Opinion

Jim Gibney: Drop in nationalist vote a cause for concern

While the leadership of Sinn Féin, including Martin McGuinness, will view last week’s election as a remarkable achievement - and in many areas the turnout and vote management was incredible – it will nonetheless be very worried that its vote was down by 2.9 per cent and the overall nationalist vote was down by 5 per cent. Picture by Niall Carson, Press Association
While the leadership of Sinn Féin, including Martin McGuinness, will view last week’s election as a remarkable achievement - and in many areas the turnout and vote management was incredible – it will nonetheless be very worried that its While the leadership of Sinn Féin, including Martin McGuinness, will view last week’s election as a remarkable achievement - and in many areas the turnout and vote management was incredible – it will nonetheless be very worried that its vote was down by 2.9 per cent and the overall nationalist vote was down by 5 per cent. Picture by Niall Carson, Press Association

IN my last article before the election I argued that the nationalist electorate needed a ‘unity of purpose’ similar to that which saw the election of Bobby Sands in Fermanagh/South Tyrone.

Bobby Sands would not have been elected had the people not acted as one when they went to the polls.

They acted as one despite the fact that they were loyal to different parties: the SDLP and independents like the late Frank Maguire, whose death led to the by-election, which saw Bobby elected.

The imperative was to save Bobby’s life by electing him. The imperative and its immediacy was the trigger for nationalist unity.

‘Unity of purpose’ was to emerge in another setting when the leader of the SDLP John Hume and the leader of Sinn Féin Gerry Adams joined forces and delivered the peace process.

The imperative was peace. Its pursuit was the trigger for unity of purpose.

This unity engendered great hope amongst the nationalist people and raised their expectations of change to unprecedented levels.

Their morale was high because the Hume-Adams entente brought unity of purpose to the leaders of northern nationalists and was a significant factor in changing northern society.

During this period the high morale of northern nationalists was an engine driving forward change on many fronts which benefited all the people - unionists and nationalists. Nationalists were engaged; were motivated.

The high turnout by nationalists at elections especially for the assembly in 2003, 2007 and 2011 reflected this.

And while the leadership of Sinn Féin will view last week’s election as a remarkable achievement - and in many areas the turnout and vote management was incredible – it will nonetheless be very worried that its vote was down by 2.9 per cent and the overall nationalist vote was down by 5 per cent.

Remarkable is certainly not the mood the SDLP will be in as it surveys its election ‘car-crash’.

The SDLP is at its most unpopular in its history. It has lost its way. It has no vision. Its message is obsessively anti Sinn Féin and consequently demoralising.

If its former supporters were voting Sinn Féin then I would not be concerned because the broad interests of the nationalist people and its full political strength would be represented in the assembly and the executive.

But that is not the case. Many nationalists are sitting at home.

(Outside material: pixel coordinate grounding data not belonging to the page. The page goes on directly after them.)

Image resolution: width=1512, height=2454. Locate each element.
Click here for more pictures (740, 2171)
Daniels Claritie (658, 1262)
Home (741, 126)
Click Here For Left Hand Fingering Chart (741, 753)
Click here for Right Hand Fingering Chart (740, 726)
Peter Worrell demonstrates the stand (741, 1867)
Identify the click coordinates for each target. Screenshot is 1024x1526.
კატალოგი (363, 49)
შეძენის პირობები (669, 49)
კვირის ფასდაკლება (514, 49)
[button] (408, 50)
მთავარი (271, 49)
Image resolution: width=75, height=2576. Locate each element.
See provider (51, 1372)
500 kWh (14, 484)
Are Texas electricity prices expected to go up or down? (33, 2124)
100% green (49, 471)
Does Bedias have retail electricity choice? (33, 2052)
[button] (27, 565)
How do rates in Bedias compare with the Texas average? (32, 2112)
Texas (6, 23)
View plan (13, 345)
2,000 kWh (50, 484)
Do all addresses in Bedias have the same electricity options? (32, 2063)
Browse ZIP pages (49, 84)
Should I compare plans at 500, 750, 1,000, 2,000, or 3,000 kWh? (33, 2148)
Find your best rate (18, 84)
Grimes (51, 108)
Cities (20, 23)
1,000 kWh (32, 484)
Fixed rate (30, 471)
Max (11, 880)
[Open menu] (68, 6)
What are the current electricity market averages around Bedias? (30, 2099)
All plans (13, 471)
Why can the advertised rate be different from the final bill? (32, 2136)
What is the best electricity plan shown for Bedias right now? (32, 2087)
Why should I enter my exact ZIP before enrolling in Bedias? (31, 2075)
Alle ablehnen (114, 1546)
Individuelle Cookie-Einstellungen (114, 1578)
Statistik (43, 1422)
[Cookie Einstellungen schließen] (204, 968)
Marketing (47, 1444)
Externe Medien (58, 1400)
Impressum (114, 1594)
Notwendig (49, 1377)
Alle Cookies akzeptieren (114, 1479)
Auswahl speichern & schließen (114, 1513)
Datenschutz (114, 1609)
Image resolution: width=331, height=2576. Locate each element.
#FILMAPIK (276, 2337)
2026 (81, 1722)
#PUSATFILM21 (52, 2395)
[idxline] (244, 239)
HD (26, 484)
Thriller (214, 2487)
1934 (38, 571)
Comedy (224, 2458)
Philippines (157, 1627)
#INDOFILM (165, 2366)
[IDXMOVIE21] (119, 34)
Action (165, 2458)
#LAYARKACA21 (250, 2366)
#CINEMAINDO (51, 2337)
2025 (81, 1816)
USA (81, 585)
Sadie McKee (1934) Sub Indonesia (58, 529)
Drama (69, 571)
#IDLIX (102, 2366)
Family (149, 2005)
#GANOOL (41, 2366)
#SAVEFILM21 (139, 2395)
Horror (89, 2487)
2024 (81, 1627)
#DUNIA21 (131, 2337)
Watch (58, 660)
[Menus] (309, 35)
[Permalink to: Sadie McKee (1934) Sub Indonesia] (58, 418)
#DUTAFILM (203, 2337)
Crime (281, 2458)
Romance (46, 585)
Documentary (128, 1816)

They are demotivated.

There are many reasons for this: a lack of unity of purpose between Sinn Féin, the SDLP and the Irish government on what could be loosely described as a ‘nationalist rights agenda’.

The impact on the nationalist working classes of the Tory government’s austerity measures.

Despite Sinn Fein’s best efforts to protect public services and those on welfare the cuts had a negative impact and this was reflected in support for People Before Profit and other left wing candidates.

The bickering at the assembly and the negative coverage by some sections of the media and the failure of unionist parties to fully embrace reconciliation as nationalists have are also factors.

Other issues of huge concern to nationalists and negatively impacting on them is the refusal of the British government, backed by unionists, to resolve the legacy issue for relatives who lost loved ones in the conflict.

With the election over this requires immediate attention and resolution.

So too does the future of the Long Kesh site which has been mothballed because the DUP were afraid of Jim Allister – an obvious contrived fear now.

And the limbo status of former political prisoners also needs to end. They must be fully accepted as equal members of society. The blame game must end.

The election has revealed that nationalists are at another one of those points – a Bobby Sands moment, a Hume/Adams moment.

It requires a ‘unity of purpose’ response with a difference to that which was required before.

The leadership of the SDLP is changing but its focus needs to address the old yet pertinent issues produced by partition. It will find an obvious ally in Sinn Féin.

And Sinn Féin must continue to lead the opposition to austerity in the executive, in the assembly with other like-minded MLAs and outside the assembly with the trade unions and others in meaningful solidarity actions with the unemployed and homeless.